Amparados en mayorías absolutas, los dos grandes partidos han deteriorado la función del Consejo, clave para la división de poderes

La medida, en sí, parecía democratizadora —un baño de soberanía popular para los gobernantes del tercer poder del Estado, el judicial—, pero resultó nefasta porque, bajo la apariencia de constitucionalizar a una judicatura mayoritariamente anclada en el franquismo, lo que se hizo fue vincular el gobierno de los jueces al Ejecutivo socialista, como si la independencia judicial hubiera de predicarse solamente del Gobierno derechista o centrista, no del de izquierdas.

Una prueba evidente fue una investigación sobre torturas en Euskadi, a cargo de la juez Elisabeth Huertas, que citó a declarar a 90 guardias civiles, a lo que se negó el Gobierno de Felipe González, con Fernando Ledesma como ministro de Justicia, aunque quien lo explicó a través de TVE fue su subordinado Juan Antonio Xiol, hoy magistrado del Tribunal Constitucional. La razón de Estado prevaleció sobre la independencia judicial. Como recordaba el magistrado Perfecto Andrés en el reciente curso de verano sobre Justicia Democrática, celebrado en la residencia La Cristalera, de Miraflores de la Sierra (Madrid), dirigido por la historiadora Pilar Díaz Sánchez, en 1985 el PSOE “dio un golpe de mano y efectuó una toma del Poder Judicial por la mayoría política, haciendo lo contrario de lo que había predicado desde la oposición”.

Y a partir de entonces, el PSOE y el PP, sin ni siquiera discutir ni negociar la cualificación jurídica de cada candidato, se han venido repartiendo el CGPJ: nueve para el PSOE, nueve para el PP, uno para el PNV y uno para CiU (en una ocasión Lluís Pasqual Estevill, autor de delitos de corrupción que terminaron llevándole a la cárcel).
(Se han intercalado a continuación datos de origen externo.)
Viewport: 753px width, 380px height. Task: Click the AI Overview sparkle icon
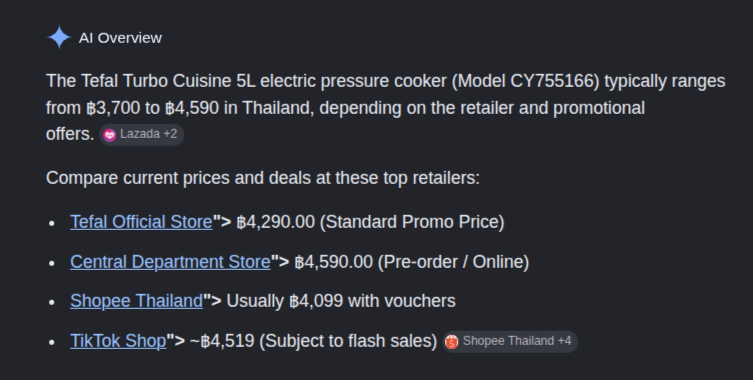59,37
Y el presidente —que la Constitución exige que lo elijan los 20 vocales— se pacta inconstitucionalmente por los dos principales líderes políticos, como ocurrió con el ejemplar caso de Carlos Dívar, sin que nadie impugnara el procedimiento.

¿Era posible alcanzar más ignominia para apropiarse del CGPJ? Sí, lo ha conseguido el ministro Ruiz-Gallardón, con un paso al frente: ya no hay que repartirse el CGPJ; se lo queda el partido mayoritario, cuyos votos aseguran la mayoría de vocales necesarios para, por ejemplo, designar —sin tener que negociar con nadie— los nuevos magistrados del Tribunal Supremo, a los que a lo mejor termina cayéndoles (¿quién lo puede saber?, recuérdese el caso Naseiro) todo este lío del Gürtel o de Bárcenas.

Y, como estamos en crisis y no es cuestión de gastarse demasiados euros en que los jueces funcionen, a pesar de la importante tarea democrática de gobernarles —formarles, modernizando la anacrónica oposición memorística; inspeccionar a fondo los juzgados y tribunales; decidir sobre los méritos para los ascensos; disciplinarles eficazmente como servicio al justiciable; defender la independencia judicial—, 14 de los 20 vocales dejan de ser miembros permanentes del CGPJ y solo a ratos trabajarán para el Consejo, convertido en una delegación del Ministerio de Justicia, a imagen y semejanza de cuando Franco. ¡Enhorabuena, señor ministro!